Typical Massage Treatment
The muscles of the lumbar spine, gluteal region and legs should be treated in cases of sciatica. The therapist may determine that the hip flexors should also be addressed. A typical massage treatment may include the therapists taking the hip and leg through passive ranges of motion. Swedish massage techniques may be used to increase circulation and maintain tissue health. Myofascial release and skin rolling may be used to help decrease fascial restrictions. Petrissage may be used to reduce muscle spasm and to decrease hypertonicity of muscles and frictions and attachment release may be used to reduce adhesions. The therapist should be careful not to release any stabilizing muscle splinting. Neural stroking may also be used to reduce spasm, pain and neural activity. Heat and passive stretching may be used to help reduce contractures.

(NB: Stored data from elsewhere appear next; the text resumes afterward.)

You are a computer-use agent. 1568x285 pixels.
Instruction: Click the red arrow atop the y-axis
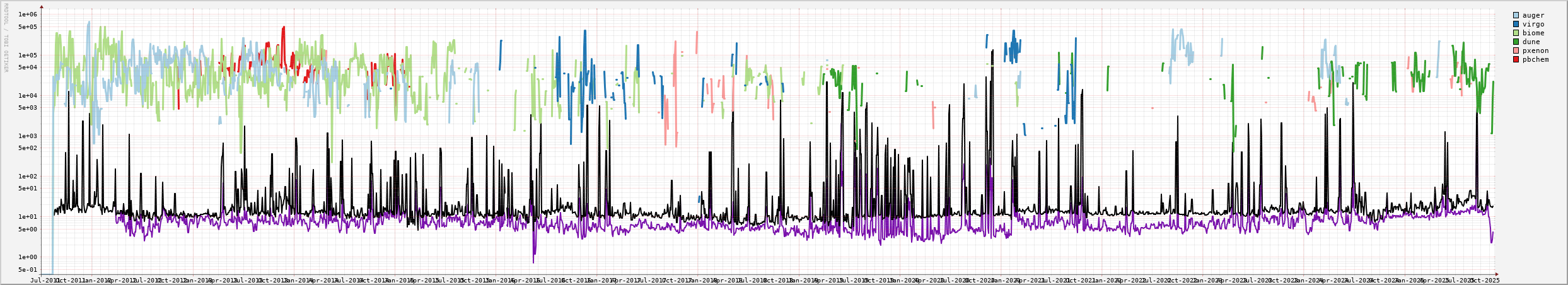[x=42, y=7]
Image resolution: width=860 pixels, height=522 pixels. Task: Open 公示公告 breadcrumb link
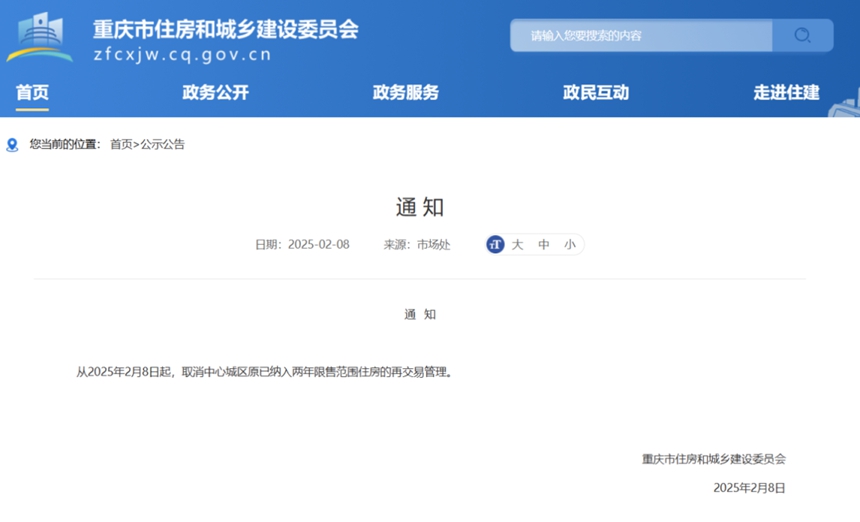(x=162, y=145)
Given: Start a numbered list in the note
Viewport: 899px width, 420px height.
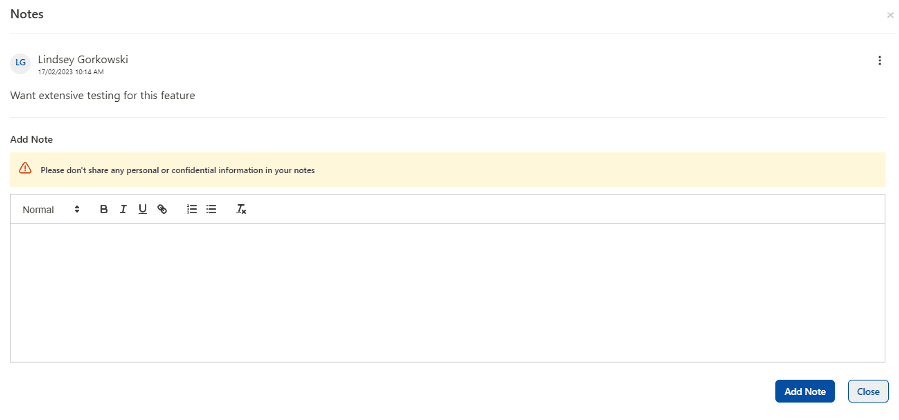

Trigger points may be assessed and addressed.
Massage Contraindications & Precautions
Massage is contraindicated in the acute stages where pain prevents the patient from being treated. If the patient has had a cortisone injection the massage therapist should not perform local massage for at least 10 days after the injection. The therapist should be aware that Pseudo Sciatica may be caused by tumors, nerve injury, diabetes or gout – in any case massage may have to be modified. In addition, the therapist should be aware that chronic leg cramps may be due to pressure on the nerve by a thombus. If a thrombus is suspected, massage is contraindicated. The patient may have impaired or lost motor control, leading to atrophy, as well as paresthesia or sensory loss. Severe and chronic cases will lead to trophic skin changes.
Typical Suggested Homecare
Deep moist heat may be recommended over the lumbosacral area in order to reduce hypertonicity, while a cool towel wrap may be suggested to help reduce any edema. Breathing exercises, in addition to static contractions of the quadriceps muscles and active stretching of the piriformis and gluteal muscles may also be recommended. The therapist may also help educate the patient on postural awareness in addition to effective daily habits, like sleep position. And if hyper-pronation is present the therapist may recommend the patient get orthotics.